• _WHAT TO WORK ON_
For the string "agent", count the lines in the records below that contain it. Answer with that number alone.

• _INPUT DATA_

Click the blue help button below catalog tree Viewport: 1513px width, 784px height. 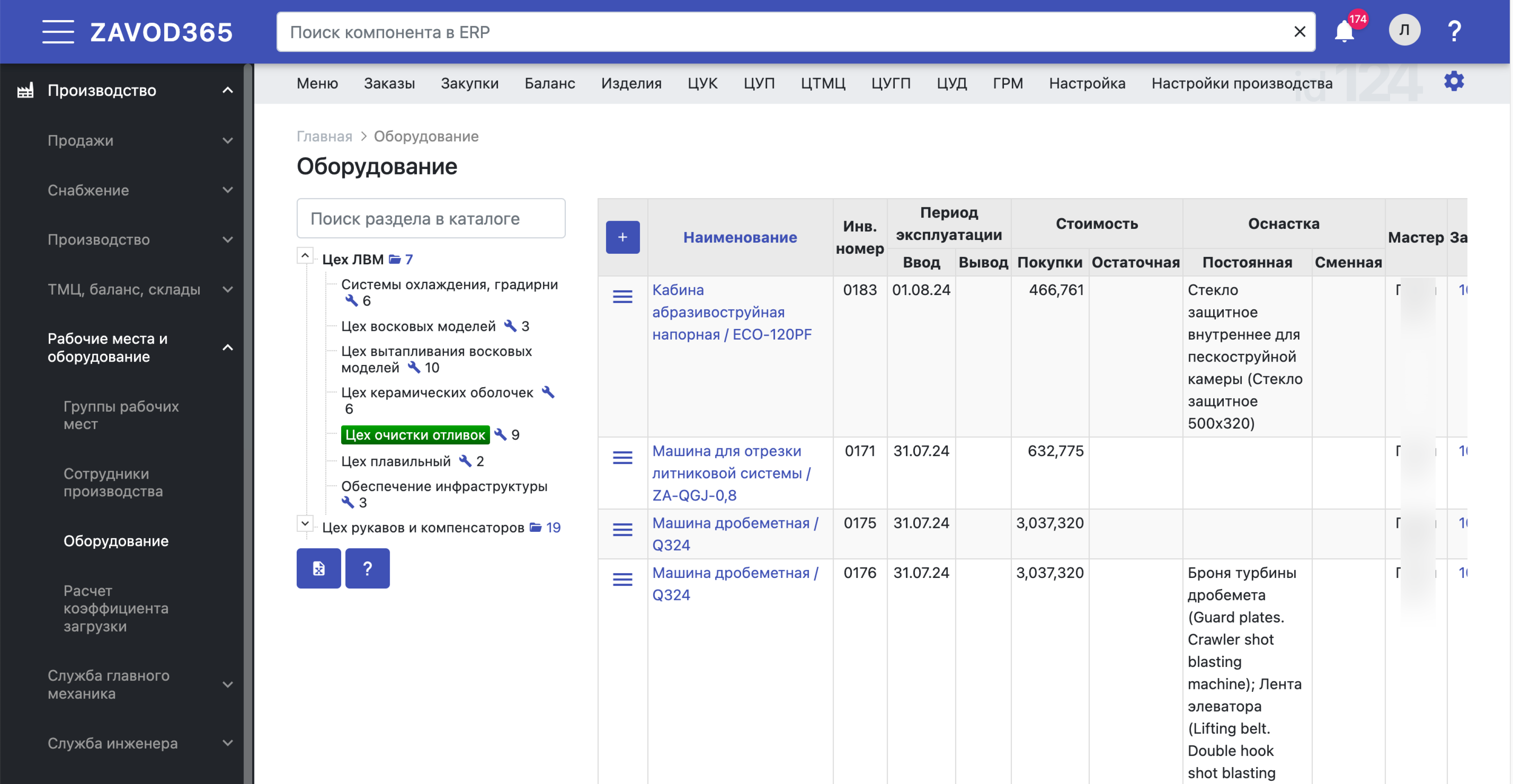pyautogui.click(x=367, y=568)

* * *

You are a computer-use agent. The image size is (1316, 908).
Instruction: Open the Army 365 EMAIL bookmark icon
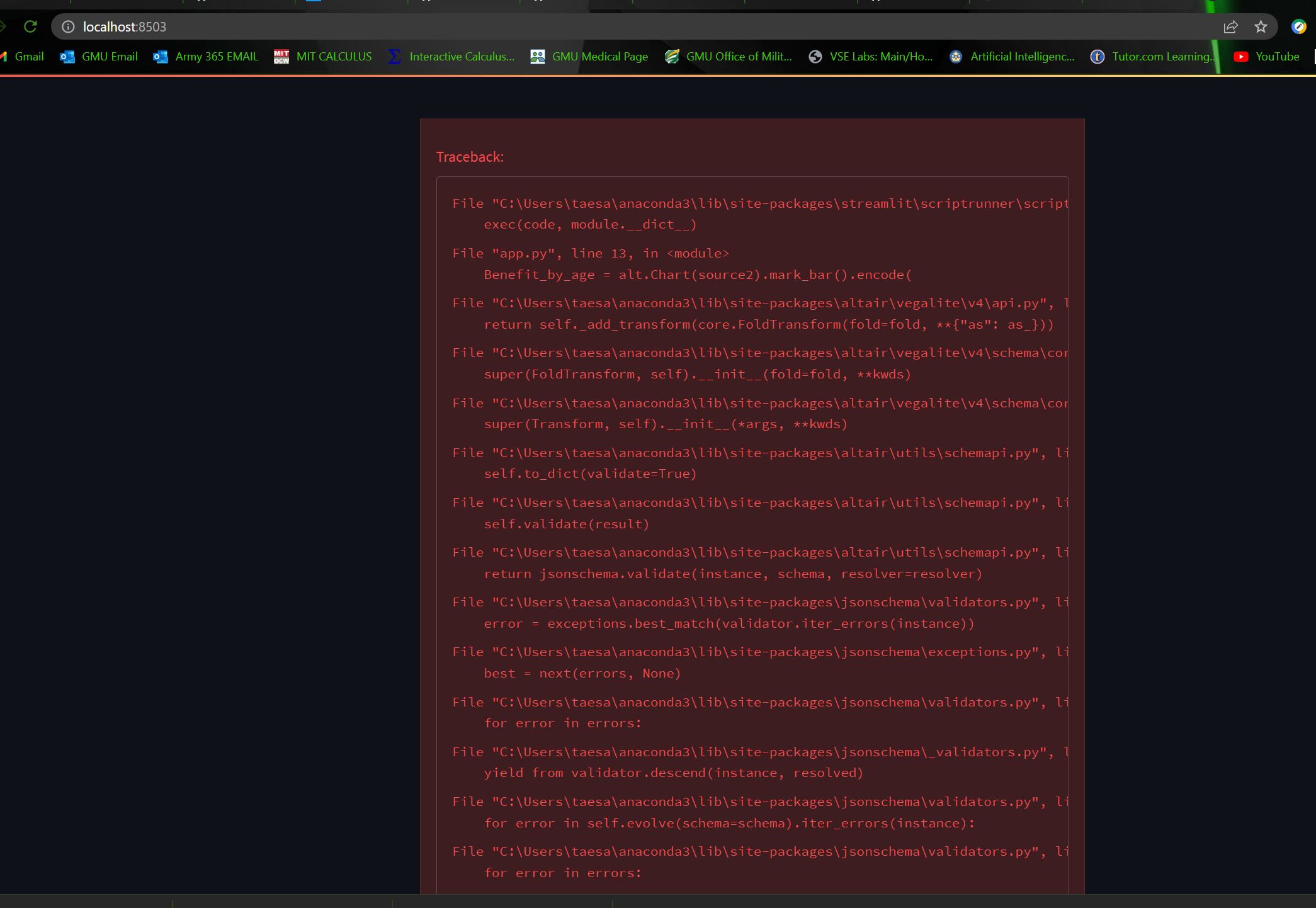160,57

--

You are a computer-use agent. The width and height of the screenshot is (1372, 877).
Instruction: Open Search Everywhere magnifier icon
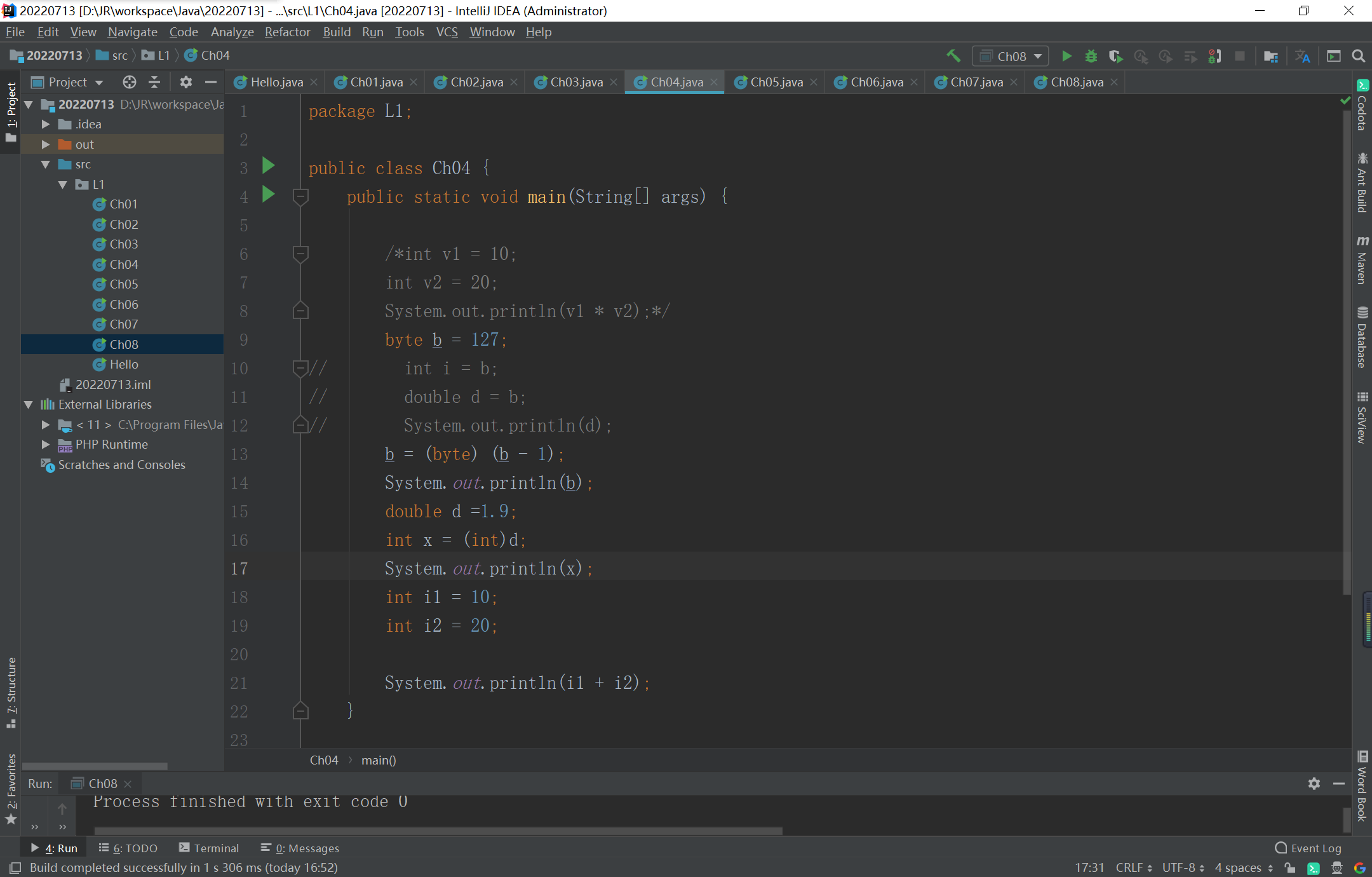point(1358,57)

• _RESPONSE BELOW_
2